Spall strength varies significantly between material classes due to differences in bonding, microstructure, and deformation mechanisms. Representative values are typically reported in gigapascals (GPa) for metals and ceramics, and megapascals (MPa) for polymers. For example, high-purity copper exhibits spall strengths around 1.2–1.6 GPa at moderate strain rates, while tantalum and tungsten can reach 3–5 GPa under similar conditions. Ceramics such as alumina and silicon carbide often exhibit brittle spall behavior with values ranging from 0.5–2.0 GPa. Polymers like PMMA and polycarbonate have much lower spall strengths, typically in the range of 20–100 MPa.

These values are sensitive to strain rate, specimen purity, and experimental configuration. In practice, tabulated datasets compiled from controlled experiments or simulations are used to benchmark and calibrate spall models.

==Applications==
Spall strength has wide-ranging applications in fields where materials are exposed to high-rate dynamic environments. In aerospace engineering, materials with high spall resistance are crucial for impact shields, re-entry vehicles, and high-speed debris protection. The defense sector extensively evaluates spall strength for armor systems and warhead casings to ensure resistance against shock-induced fragmentation. In planetary science, spallation informs our understanding of impact cratering processes and meteorite ejection, where tensile failure in rocks and metals plays a critical role in ejecta dynamics. Additionally, spall studies are relevant in inertial confinement fusion (ICF) and high-energy laser applications, where capsule materials and optical components must endure intense shock loading without failing.

==Current research thrusts==

Ongoing research in spall strength is focused on advanced materials and improved characterization techniques. Additive manufacturing has introduced new challenges and opportunities; researchers aim to understand how layer-wise construction, residual stresses, and porosity influence spall behavior. Computational modeling is becoming increasingly multiscale, coupling atomistic simulations with continuum mechanics to predict spall initiation and evolution. In-situ diagnostics, such as ultrafast X-ray imaging at synchrotrons or XFELs, provide real-time observations of void dynamics during spall events. These experiments are helping to refine constitutive models and damage criteria.

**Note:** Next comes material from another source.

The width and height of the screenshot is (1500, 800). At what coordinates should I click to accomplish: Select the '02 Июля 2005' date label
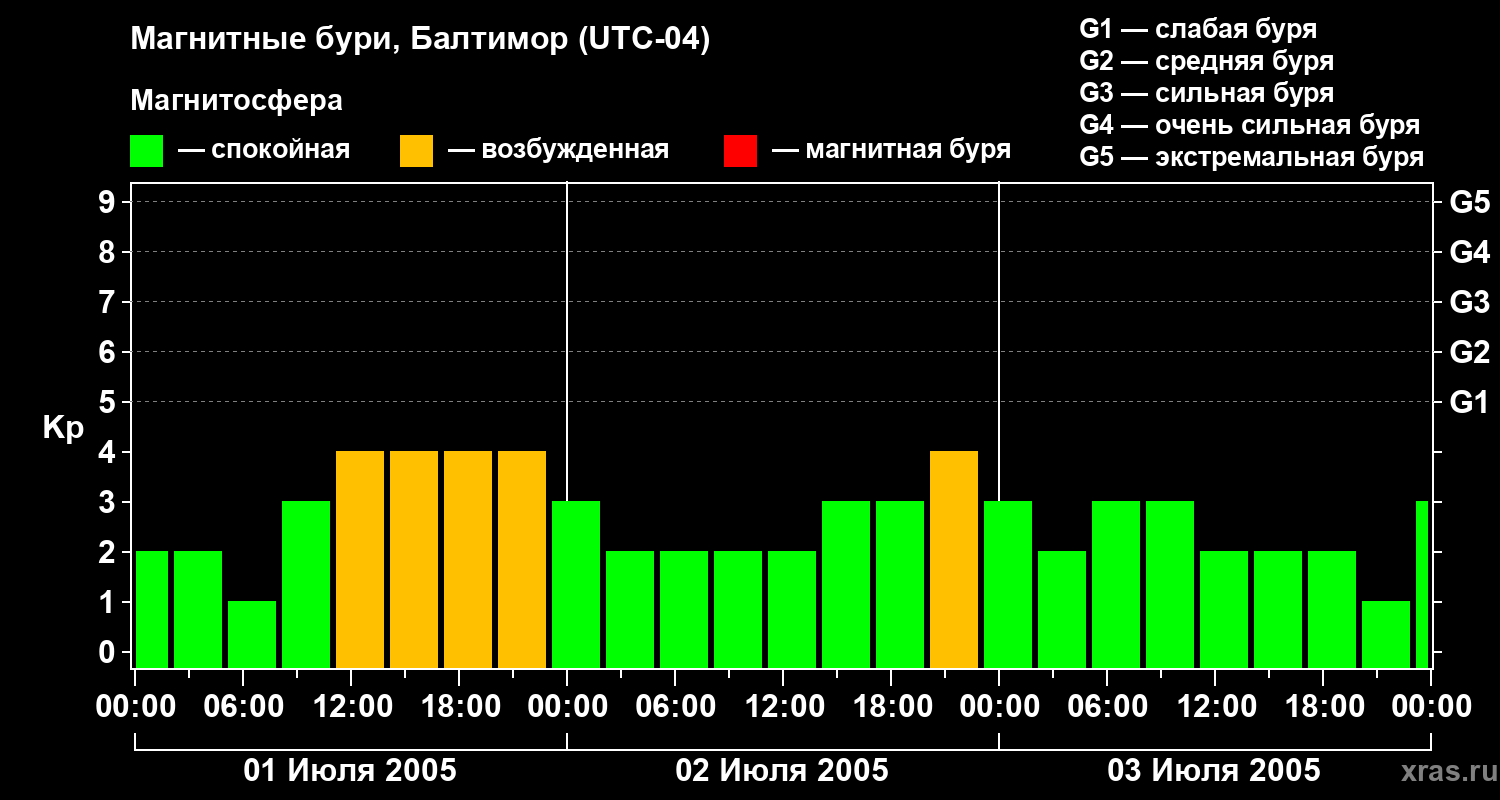tap(782, 771)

Researchers are also exploring novel material systems, including high-entropy alloys, metallic glasses, and bioinspired composites, for enhanced dynamic strength. The integration of machine learning into material design workflows is being used to predict spall performance across compositional and processing spaces. As a result, spall strength research continues to evolve at the intersection of materials science, mechanics, and data-driven engineering.